Nous ne sommes pas sortis d’affaire !
Ici, après nos élections, une Guerre des Tiers (des sièges) se déroule au Parlement, sans fin. Chacun campant sur ses positions, il lui est mathématiquement impossible d’obtenir une majorité absolue, seul accès au vrai pouvoir, législatif. Il est en effet bien supérieur à celui du Président, quoiqu’en disent les « commentateurs ».
Ce blocage vient de la dernière élection, avec 33,4% des sièges (sur 577) allant à « la gauche », 25,9% aux « Macronistes » et 24,6% à l’extrême droite et à ses alliés. Aucun rapprochement entre les groupes républicains ne permet de dépasser 50%. D’autant qu’il ne reste pas beaucoup de réserves ! 84% des circonscriptions vont à ces trois groupes, étroitement surveillés par les deux chefs extrêmes, au milieu de huit petits ensembles.

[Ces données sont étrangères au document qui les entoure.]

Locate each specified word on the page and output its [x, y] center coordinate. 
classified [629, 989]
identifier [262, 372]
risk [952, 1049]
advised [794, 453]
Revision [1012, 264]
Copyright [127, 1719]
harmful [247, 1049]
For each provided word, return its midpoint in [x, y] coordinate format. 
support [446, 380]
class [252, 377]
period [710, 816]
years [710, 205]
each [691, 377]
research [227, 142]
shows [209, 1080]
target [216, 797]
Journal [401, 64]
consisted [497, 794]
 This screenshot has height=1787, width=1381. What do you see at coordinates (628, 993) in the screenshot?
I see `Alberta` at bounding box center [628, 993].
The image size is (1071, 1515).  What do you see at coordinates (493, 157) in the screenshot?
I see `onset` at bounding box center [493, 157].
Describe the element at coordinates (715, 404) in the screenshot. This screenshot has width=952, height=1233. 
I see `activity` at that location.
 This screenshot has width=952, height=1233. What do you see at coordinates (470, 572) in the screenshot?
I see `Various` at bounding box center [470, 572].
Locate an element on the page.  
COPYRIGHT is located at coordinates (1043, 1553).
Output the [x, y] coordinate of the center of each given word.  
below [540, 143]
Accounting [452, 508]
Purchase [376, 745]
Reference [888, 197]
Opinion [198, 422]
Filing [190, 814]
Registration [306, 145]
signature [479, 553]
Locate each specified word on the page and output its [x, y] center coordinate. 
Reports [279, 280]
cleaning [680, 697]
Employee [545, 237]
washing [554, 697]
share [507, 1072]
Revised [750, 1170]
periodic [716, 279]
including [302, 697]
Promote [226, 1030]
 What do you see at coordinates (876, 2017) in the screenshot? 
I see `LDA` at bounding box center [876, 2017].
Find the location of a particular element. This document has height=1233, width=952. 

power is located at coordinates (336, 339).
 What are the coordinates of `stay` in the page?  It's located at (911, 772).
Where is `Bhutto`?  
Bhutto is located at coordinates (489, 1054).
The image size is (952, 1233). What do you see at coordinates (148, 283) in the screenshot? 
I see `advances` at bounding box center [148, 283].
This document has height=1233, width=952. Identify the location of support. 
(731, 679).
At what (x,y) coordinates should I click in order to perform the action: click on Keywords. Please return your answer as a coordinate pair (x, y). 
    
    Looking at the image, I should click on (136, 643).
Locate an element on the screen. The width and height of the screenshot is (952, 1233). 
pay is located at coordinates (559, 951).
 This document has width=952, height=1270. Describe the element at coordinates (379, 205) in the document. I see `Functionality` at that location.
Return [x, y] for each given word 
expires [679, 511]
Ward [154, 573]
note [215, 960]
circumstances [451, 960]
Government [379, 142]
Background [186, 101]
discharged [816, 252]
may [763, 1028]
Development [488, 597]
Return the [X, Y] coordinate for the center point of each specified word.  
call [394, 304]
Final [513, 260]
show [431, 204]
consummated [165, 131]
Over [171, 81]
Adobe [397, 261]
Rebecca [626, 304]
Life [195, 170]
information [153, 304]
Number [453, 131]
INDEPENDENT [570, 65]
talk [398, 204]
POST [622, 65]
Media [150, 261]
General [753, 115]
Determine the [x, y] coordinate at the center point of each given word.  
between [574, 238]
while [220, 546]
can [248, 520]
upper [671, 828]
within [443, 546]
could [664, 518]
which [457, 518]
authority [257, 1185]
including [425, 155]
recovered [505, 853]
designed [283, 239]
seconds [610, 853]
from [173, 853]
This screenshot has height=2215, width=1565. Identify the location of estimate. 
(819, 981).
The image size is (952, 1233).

En France donc, nul ne peut diriger. Toute alliance des deux « grands » paraît complexe. Toute menace de sécession partielle est combattue, assimilée à une trahison. Toute échappée hors des « lignes rouges » dessinées par les autres se trouvera exposée à la censure, donc battue. Nous vivons dans un équilibre stable à trois joueurs, mais « stable » dans un monde qui l’est de moins en moins. C’est un « équilibre » suicidaire, sauf si le pays veut disparaître des débats mondiaux.
Ce n’est pas « la guerre de Troie n’aura pas lieu » de Giraudoux qui se joue, c’est pire. Une guerre d’usure. Il n’est plus question de rendre Hélène à Ménélas, ni Matignon à qui sera retenu pour être Premier ministre. Pour ce faire, le Président est chargé d’interpréter les desseins du peuple tiraillé. Bonne chance !
Qui est le plus légitime pour le faire ? Un Président élu le 24 avril 2022, une extrême droite gagnante aux européennes du 9 juin et aux législatives au premier tour du 30 juin, ou une gauche gagnante au second du 7 juillet, sans compter les multiples votes à la Chambre ? Y aurait-il plusieurs légitimités, fonction des dates de scrutins ?
Et si on décrétait une trêve olympique pour d’autres joutes, sportives celles-là, du 26 juillet au 11 août, puis du 28 août au 8 septembre pour les paralympiques ? Si on laissait s’apaiser ces passions, le temps de rebattre des cartes, LR et PS modéré rejoignant les Macronistes ?
Vient alors la démission de Joe Biden, à deux pas de l’élection du 5 novembre ! Ce sera Kamala Harris contre Donald Trump. Mais, près de chez nous, ce sera en tout cas le risque d’une baisse, plus ou moins forte, des financements à l’Ukraine. Elle contraint ce pays à signer un accord avec la Russie, quand le temps lui est encore favorable. La zone euro, dans ce contexte, doit comprendre que Trump est un condottiere, pas l’éventuel Président de la plus grande économie libérale du monde : c’est le chef d’une armée de mercenaires. Et si Kamala gagne, elle sera plus empêtrée que Biden.
Le temps n’est plus où la dette américaine était la contrepartie du degré de risque que le pays prenait pour assurer la paix de tous (et en bénéficier). Le compte n’y est plus, dit Donald Trump, ce que nombre de responsables américains pensent tout bas. Il s’agit de « contenir » la Chine.
C’est maintenant que l’Europe doit sortir de la fausse stabilité où elle s’est mise, tout comme la France. Le monde bouge. La Russie est en Transnistrie, république autoproclamée de Moldavie à la frontière de l’Ukraine. Elle s’approche de ses anciens satellites : Slovénie, Slovaquie, Géorgie, Tchéquie et Serbie. Faut-il penser ici que la « clause de défense mutuelle » du Traité de Lisbonne de 2007 nous suffira ? Elle nous dit que « si un pays de l’UE est victime d’une agression armée sur son territoire, les autres pays de l’UE ont l’obligation de lui porter aide et assistance par tous les moyens en leur pouvoir » (Article 42-7). Peut-on comparer cette « obligation » morale à l’article 5 de l’Otan : « une attaque contre un Allié est considérée comme une attaque contre tous les Alliés » ?
Soyons sérieux : la Russie ne croit qu’à Poutine, pas à la « stabilité » qu’offre le spectacle européen ou à la vénalité américaine. La Guerre des Tiers continuera au Parlement français. « Je tiens compte seulement de deux bêtises : celle des hommes et celle des éléments » dit Cassandre.
Tout se tient : le Parlement vote ici pour affaiblir le Président, donc l’Europe. Ceci arrange une Chine qui voit son ennemi américain se barricader, donc s’affaiblir aussi. Nous voilà prévenus : cessons de jouer et renforçons l’Europe. Notre temps presse.